Voters in the recent Iowa caucuses and Tuesday's New Hampshire primary will rely on paper ballots as they have for generations. In the very next primary on January 21, South Carolinians will vote with backlit touch-screen computers.
In an age of electronic banking and online college degrees, why hasn't the rest of the nation gone the way of the Palmetto State? The reason is simple and resonates with the contentious debate that has yet to be resolved after at least 15 years of wrangling over the issue of electronic voting. No one has yet figured out a straightforward method of ensuring that one of the most revered democratic institutions—in this case, electing a U.S. president—can be double-checked for fraud, particularly when paperless e-voting systems are used.
Electronic balloting has yet to reconcile two conflicting needs in the polling place: Any election must proceed under a cloak of anonymity. But if a recount is required, election officials must go back and reproduce a verifiable audit trail. No account number ties the transaction to an individual, as it does when he transfers cash from bank checking to savings.

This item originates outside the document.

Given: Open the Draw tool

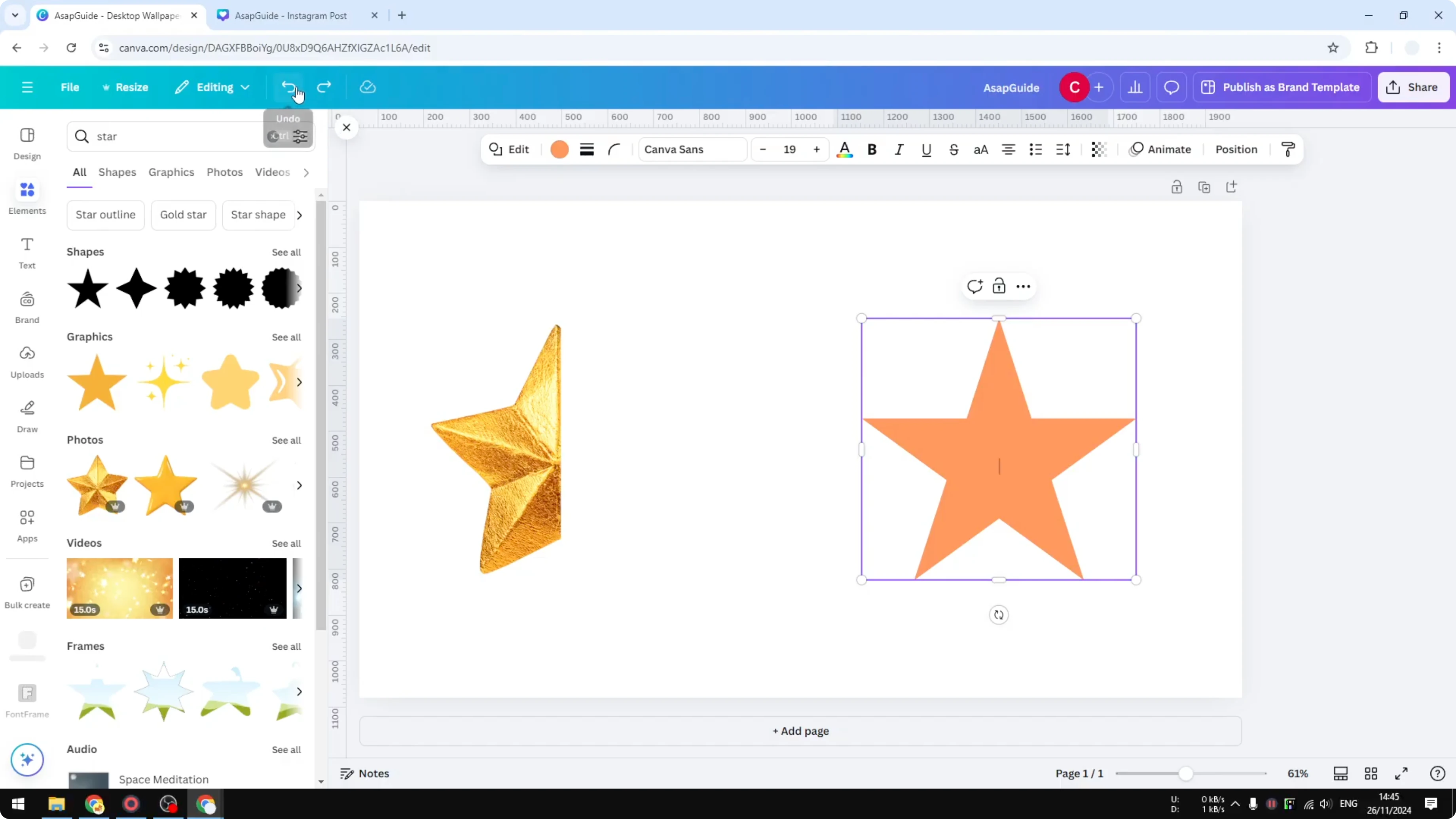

What tangible proof then is there that all 5,734 votes cast really registered at the elementary school on Main Street? "If you have a machine collecting and recording votes with an electronic ballot box there's no way to go back after the fact and see if the machine made a mistake, whether through malice or simple software error," says Stanford University computer science professor David Dill and founder of Verified Voting Foundation, a nonpartisan election watchdog.
Electronic voting has its share snafus to prove the case of the doubters. In 2006 voters in Florida's 13th Congressional District election learned firsthand that there is little recourse when e-voting election results are in dispute. That year Democratic nominee Christine Jennings, who lost the election by 369 votes to Republican Vern Buchanan, claimed that 18,000 ballots went uncounted in the district. Without a paper trail to follow, the matter was left to the courts and Buchanan held onto the seat.
"They couldn't audit the election because there was no way to evaluate the machine's accuracy," Dill says. "It's like you have a worker who's doing your accounts who is very smart but not very trustworthy. If you have some independent way of checking the numbers he started with against the numbers he finished with then you don't have to trust him. You can double-check his work and catch any major errors. That's what we need for voting machines."
How do you cast your ballot?
Voters can cast their ballot in a variety of ways, depending on the method adopted by their election district. This includes paper ballots; punch cards; two types of touch-screen electronic voting systems (one that prints out a receipt verifying your vote and one that does not); optical scanners used to digitize paper ballots; or some combination of these.
New Hampshire, like nearly two thirds of the country, has a paper ballot system that voters mark and turn in to election officials who count the ballots either by electrical scanners or by hand. With the optical-scan approach, if the ballot is not filled out properly or is unreadable, the scanner will not accept it but the voter can fix it before leaving the polling place, Dill says.